Is that a wire or a cable (more than one conductor)?

Are the two metal tabs to keep the rubber in place?

Keith Cress
kcress - http://www.flaminsystems.com

RE: I've been sorting through our inven

(OP)
Single conductor
The rubber is glued in place
I thought the tabs might be for continuity or a ground connection.
I suppose it could be a pressure sensor using a strain gauge. It’s not a pressure diaphragm. No pressure tap and the rubber is as hard as a hockey puck. I thought a flow sensor or meter more likely

RE: I've been sorting through our inven

I don't think it's a pressure sensor as it would have the same pressure surrounding it on all sides. I'm guessing possibly a fly-by metal detector. One wire would be fine for a capacitive signal.

Another possibility; Does your facility process conductive fluids?

Keith Cress
kcress - http://www.flaminsystems.com

RE: I've been sorting through our inven

Possibly a grounding electrode for slurry service HDPE pipe.

That's my best guess

Are the two tabs electrically connected and on the inside of the pipe?

RE: I've been sorting through our inven

(OP)
We are a wastewater facility with a waste incinerator and a liquid O2 plant. Whatever it was used for is no longer in use. As for pressure being on all sides that wouldn’t matter if you are just sensing pressure not differential pressure. I will check on the continuity tomorrow. We have no HPDE pipe but we do pump an ash slurry to our retention ponds. No instrumentation on it though. I was thinking someone might have seen it before. It will ultimately end up in the recycle.

RE: I've been sorting through our inven

(OP)
Ok. We have a lot of nagmeters and all their ground rings look more like orifice plates than anything like this. Plus there are usually 2 of them and there is only one of these. But I defer to your opinion. So far it seems the most reasonable.

RE: I've been sorting through our inven

Seems like this is related somewhat to mag meters. Some pictures of mag-meter spools show exactly the same rubber orifice. No chance the expected metal "orifice plate" isn't sandwiched in the center of the rubber?

Keith Cress
kcress - http://www.flaminsystems.com

RE: I've been sorting through our inven

(OP)
No way to tell. But if the 2 metal tabs are connected they could serve to carry the ground around the isolated magmeter. Which leaves the function of the yellow wire. I may have to dissect it before canning it.

RE: I've been sorting through our inven

(OP)
Last round. The metal tabs are not electrically connected to each other, to the metal flange or to the single conductor.

RE: I've been sorting through our inven

Those metal tabs look like grounding straps. They create electrical continuity from one flange face to the other flange face around the insulated rubber liner. I think the wire may just sense the ground reference potential of the fluid inside the ring. Do you see an electrode of some sort inside the ring?

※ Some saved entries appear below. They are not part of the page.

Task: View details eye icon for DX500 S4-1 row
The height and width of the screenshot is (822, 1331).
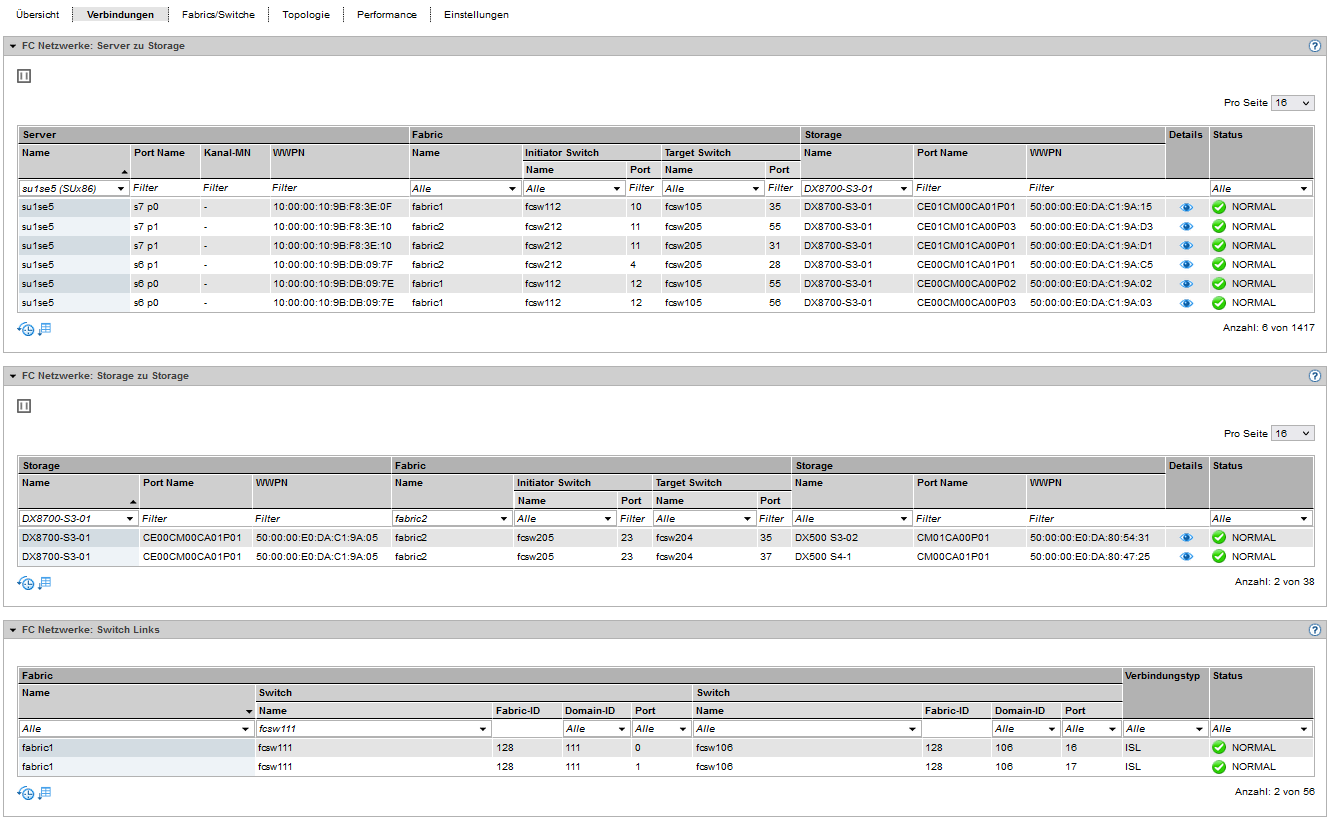Action: click(x=1186, y=557)
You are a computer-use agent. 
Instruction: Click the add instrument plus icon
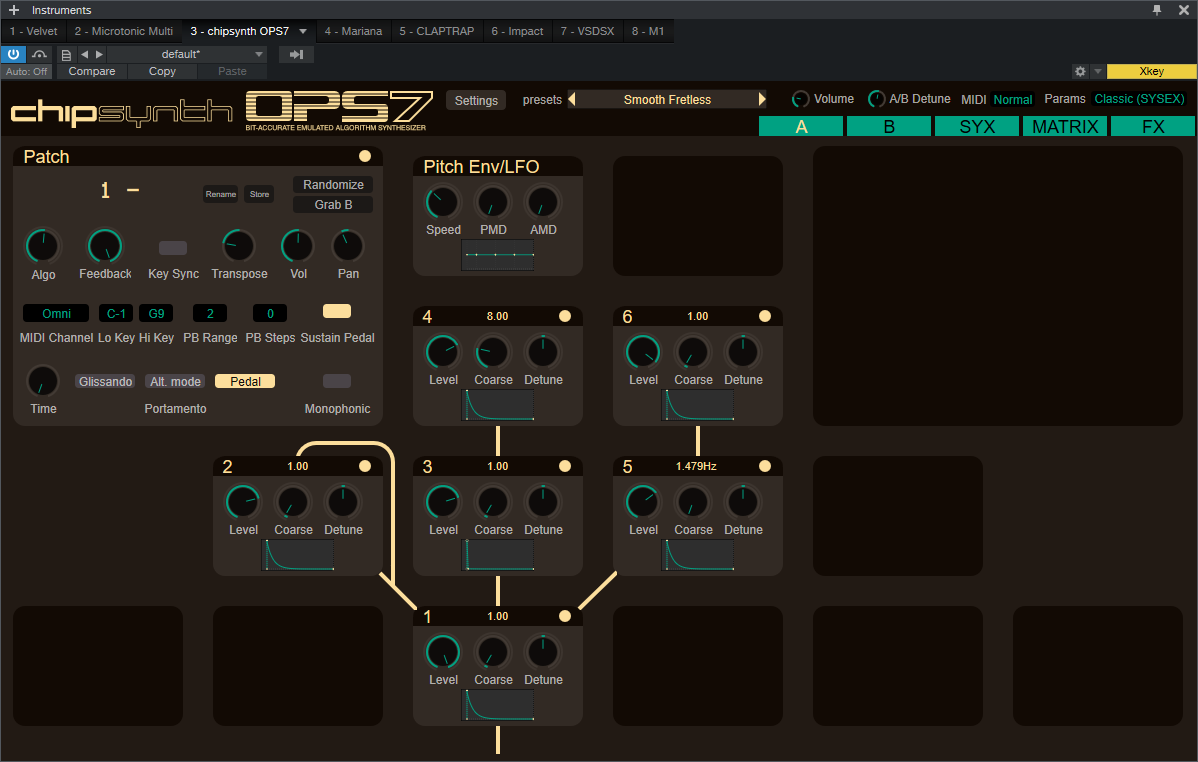13,10
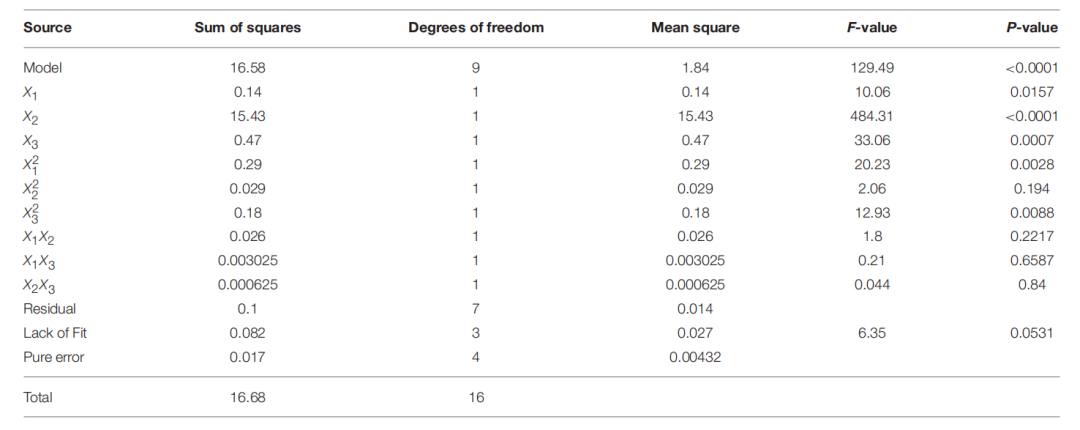Click the Pure error row label

point(54,357)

RE: I've been sorting through our inven

(OP)
Just rubber in the ring. If the tabs are isolated from everything they won’t have any conductivity through or week around anything.

RE: I've been sorting through our inven

The tabs contact the flanges that will clamp the ring in place.

RE: I've been sorting through our inven

(OP)
Yes they do but that is all they do. They don’t contact me each other therefore no through continuity.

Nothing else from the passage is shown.